The National Sleep Foundation recommends sleep times of around 7 to 9 hours for adults aged 18 and above, and 7 to 8 hours for older adults aged 65 and up. Keep in mind that it’s always best to get uninterrupted, quality sleep, but if you have to break it up into segments, the important thing is that you hit the recommended number of hours.
Aside from the obvious psychological effects such as anxiety and depression, chronic stress also has physiological effects like high blood pressure and a weakened immune system. Stress can actually kill you, which is why it is imperative to learn how to manage your stress levels effectively.
Dr. Sheila Patel of the Chopra Center cites meditation as a “powerful antidote to stress.” She recommends meditating for 20 to 30 minutes at a time in the morning and in the evening, or at least 10 minutes a day. She also says to try doing 3 to 5 minutes of deep breathing twice a day or whenever you feel stressed out, and taking 15-minute walks at the end of each day.
If losing weight or body fat is one of your biggest goals this year, one important resolution that you should make—in addition to eating healthier foods—is to plan and prepare your own meals. Cooking your own food lets you make healthier choices and helps you steer clear of fast food or convenience foods, which are usually very calorie-dense.

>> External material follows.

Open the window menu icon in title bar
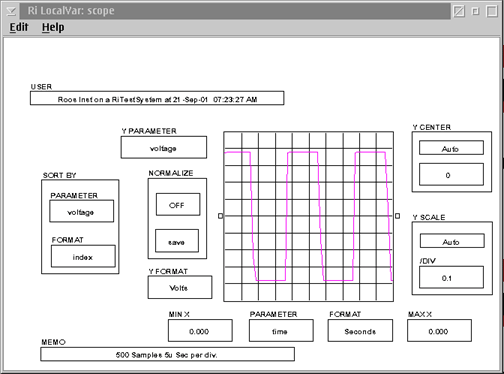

For people who don’t have much time on weekdays, the best (and most affordable) solution is to start doing meal prep. Set aside one day of the week for shopping, and another day (preferably over the weekend) to cook, portion, and store your food. If you’ve never done meal prep before, Harvard T.H. Chan School of Public Health suggests starting small—like cooking enough food for just 2 to 3 days, as opposed to the entire week.
If you haven’t already heard, sugar is the true dietary enemy—not fat. Apparently, too much sugar not only causes obesity and diabetes, but also heart disease and other serious health issues.

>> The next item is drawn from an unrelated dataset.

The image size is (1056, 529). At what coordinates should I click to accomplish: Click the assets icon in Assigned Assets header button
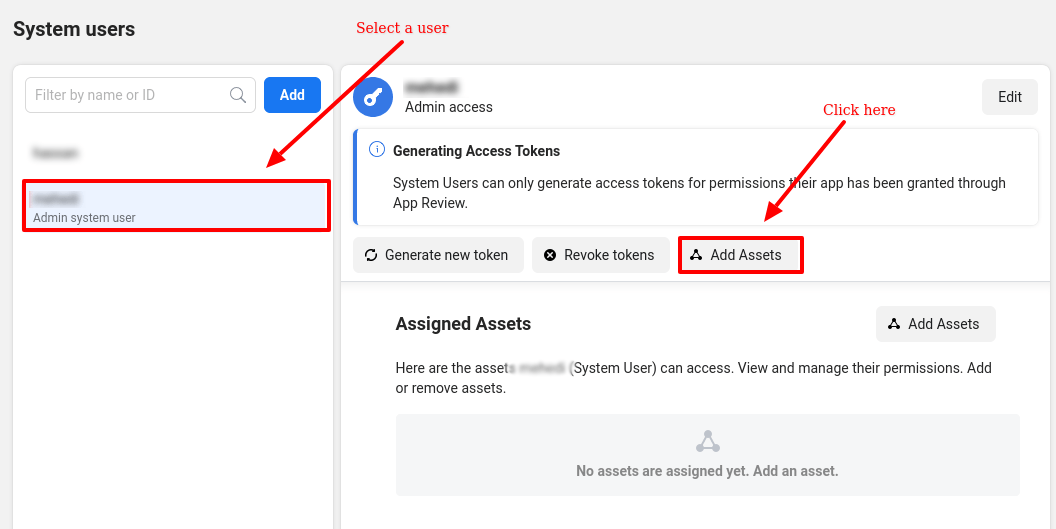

Many people are now cutting out added sugars (including “natural” sweeteners like honey and agave) from their diets. But if that sounds too difficult for you, you can simply resolve to limit your sugar intake. The American Heart Association (AHA) suggests that people limit their sugar consumption to less than 5% of their daily calories. This is equivalent to no more than 100 calories (for a 2,000-calorie diet) or six teaspoons of sugar per day for women, and 150 calories (for a 3,000-calorie diet) or nine teaspoons for men.

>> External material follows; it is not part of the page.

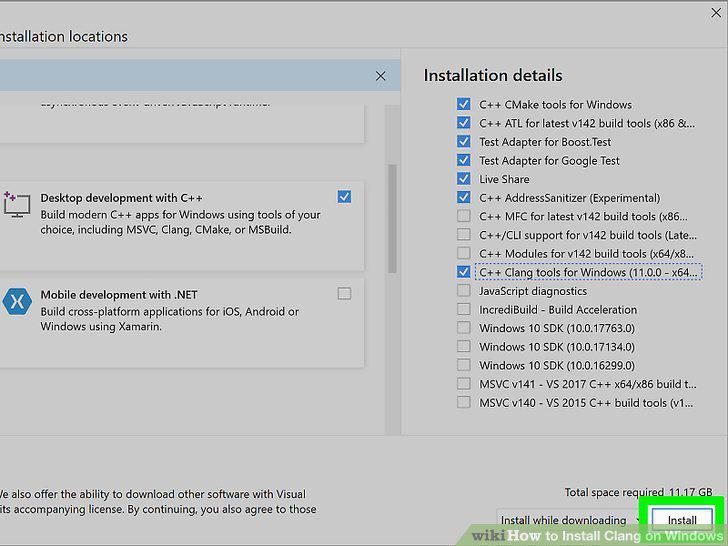Uncheck C++ Clang tools for Windows
This screenshot has width=728, height=546.
(463, 272)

Excessive sun exposure leads to higher chances of skin cancer and premature aging. If you haven’t already made it a habit to wear sunscreen every day, we suggest that you add it to your New Year’s resolutions list to keep your skin healthy and youthful.
The Skin Cancer Foundation recommends using sunscreen with an SPF of at least 15, which blocks around 93% of the sun’s UV rays. However, for intense or extended exposure, it’s best to opt for a broad spectrum, water-resistant sunscreen with SPF 30 (97% UV protection) or SPF 50 (for 98% UV protection).
Make sure to apply to all areas on the face and body that will not be covered by clothing.
Even if you think you’re relatively healthy, visiting your doctor for regular checkups should always be a priority. This allows your doctor/s to monitor your health and identify potential risks or issues that may be developing.
Early detection can make all the difference between life and death. Johnson Memorial Hospital recommends yearly checkups—particularly if you have any “family history of certain conditions such as high blood pressures, sleep disorders, or cancer.”
If you haven’t gotten around to your 2018 New Year’s resolutions yet, consider our suggestions above.
Remember—the best time to to start taking charge of your health is now.